Only a few studies have examined the relationship between VR sequence and chemosensory function (5, 19) and never from the vantage point of complete knowledge of the genes that underlie a set of nearest neighbors in terms of function. To investigate this relationship, we performed multiple sequence alignment (MSA) of V1R protein sequences followed by phylogenetic tree analysis (Fig. 4A). Among V1R genes expressed in functionally similar types, Vmn1r89, Vmn1r86, and Vmn1r85 were close to each other in the sense of putative evolutionary distance. On the other hand, two of the functionally similar cell types, Vmn1r78 and Vmn1r237, belonged to different branches. In this representation Vmn1r58, which was the chosen outlier in terms of function, was not notably more divergent from Vmn1r89, Vmn1r86, and Vmn1r85 than the more functionally-similar Vmn1r78 and Vmn1r237. Consequently this tree structure representation did not suggest a particularly close correspondence between function and primary sequence.

Fig. 4. Sequence- and chemoreceptive-similarity are strongly correlated.

(A) An unrooted phylogenetic tree of V1R genes.
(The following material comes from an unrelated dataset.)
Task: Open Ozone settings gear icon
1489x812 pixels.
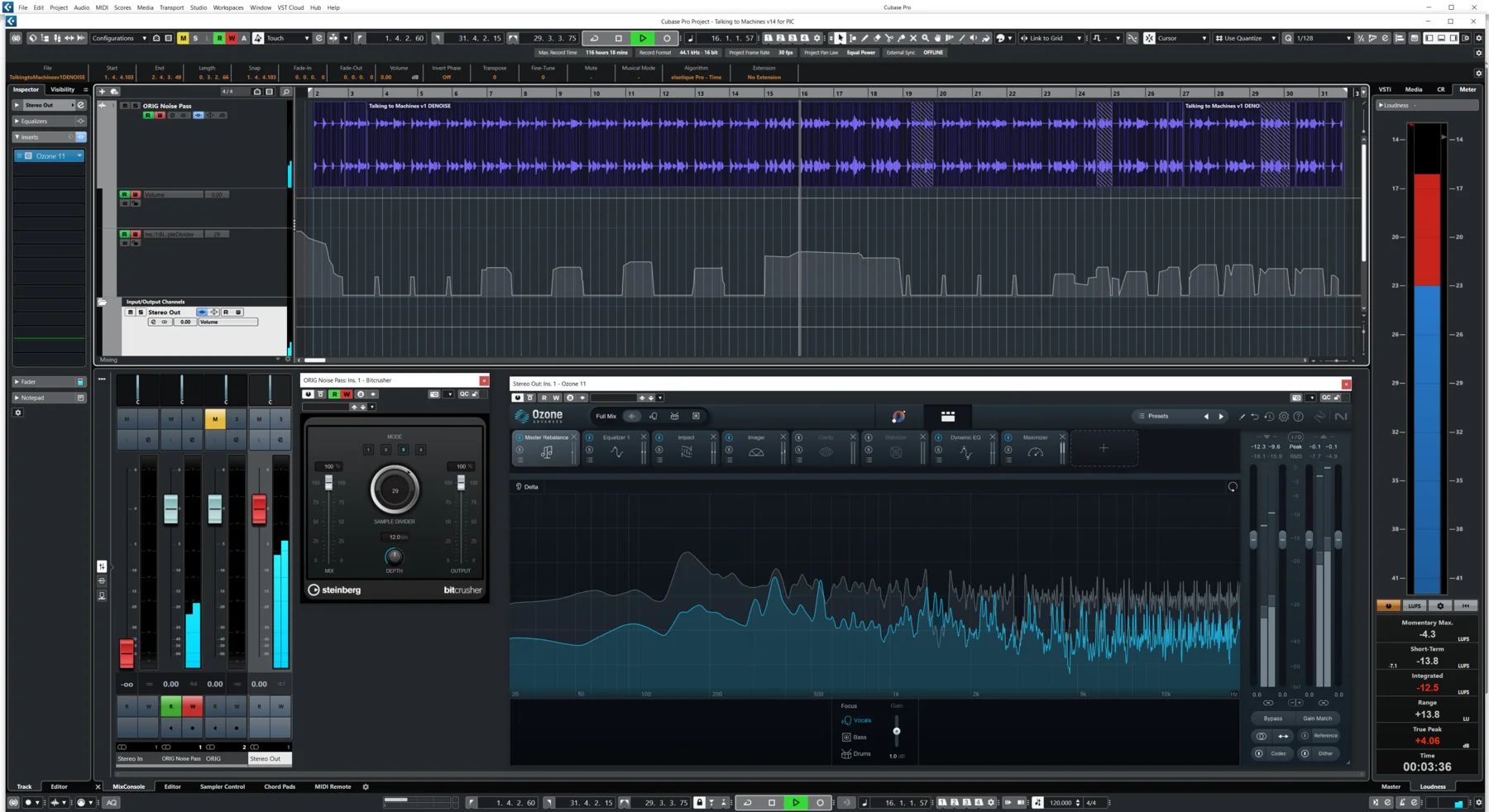Action: pos(1284,417)
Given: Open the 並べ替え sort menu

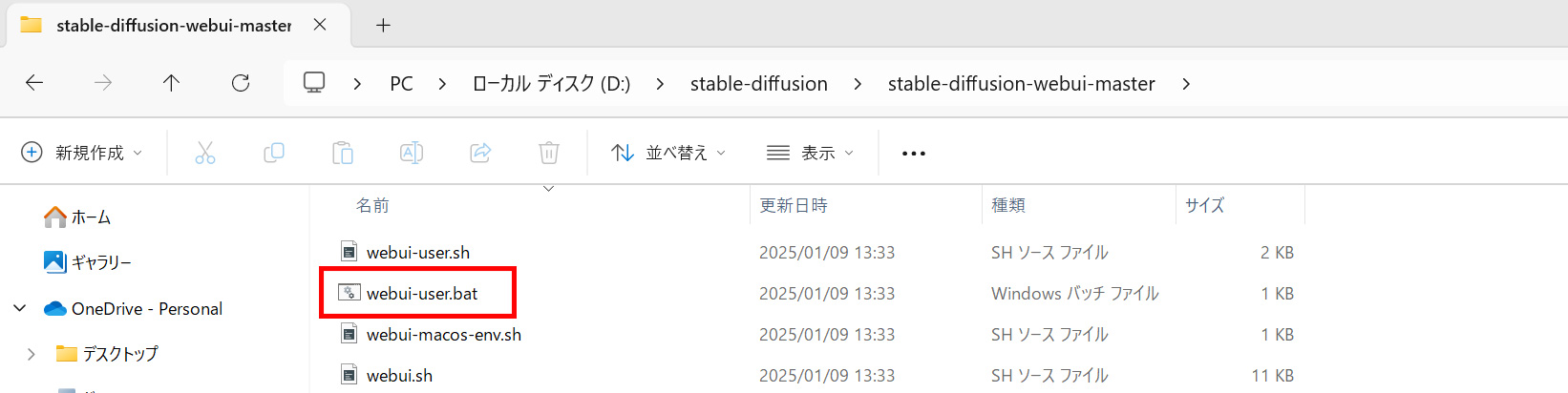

The five functionally similar (blue) and one distant (red) receptors studied here are marked. The scale bar indicates the number of amino acid substitutions per site. Numbers indicate bootstrap values. (B) Pairwise distances among 204 V1R protein sequences (see Methods). (C) For these deorphanized VRs, the top 20 nearest VRs, based on (B), are rank-ordered. The deorphanized VRs are colored if shown in the table. (D) A 2-dimensional representation of the distance matrix shown in (B). Each dot represents a single VR protein.

However, when the pairwise distances acquired from the MSA analysis were examined carefully, we noticed that despite their apparent evolutionary distance, Vmn1r78 and Vmn1r237 were consistently among the most closely-related VR genes to Vmn1r89, Vmn1r86, and Vmn1r85 (Fig. 4B and C). Among 204 V1R genes examined, the median neighbor rank among these VRs was 11, implying that these genes are typically among the top few-percent closest matches to one another. We therefore considered the possibility that phylogeny, in attempting to construct plausible ancestry, inaccurately models relatedness between sequences that are not nearest neighbors. To more comprehensively evaluate and visualize all pairwise distances, we performed a classical multidimensional scaling analysis to project the high-dimensional sequence-based distance relationships into two dimensions (Fig. 4D). This resulted in a different picture of the gene family, whose dominant feature was the presence of seven to nine apparent clusters. The functionally similar receptors, including Vmn1r78 and Vmn1r237, were near neighbors, whereas the functionally dissimilar receptor Vmn1r58 was positioned in a distant cluster. We conclude that relationships among the primary sequences of these VR receptors are strongly correlated with their degree of functional similarity.

Our results demonstrate the utility of PhOTseq, an all-optical solution to the problem of cell type selection and labeling. It provides an opportunity to study the relationships between genes and physiological function even in extremely rare cell types that can be defined only through extensive functional characterization. PhOTseq will be applicable when individual neurons respond combinatorially to various conditions, including sensory stimulation, emotional status, and behavior. We further anticipate that in vivo ectopic expression will be widely applicable for characterizing VR-ligand pairings. In addition, our data show unexpected receptor coexpression, a specific and systematic departure from the “one neuron–one receptor rule” (21) whose potential roles will need to be evaluated in many aspects of olfactory function. Lastly, our study provides biological insight on chemosensation by comprehensively mapping receptor-ligand pairings for chosen subsets of the vomeronasal sensory population, and suggests that saturation analyses can reveal sequence-function coupling unanticipated by single-ligand studies (24, 25).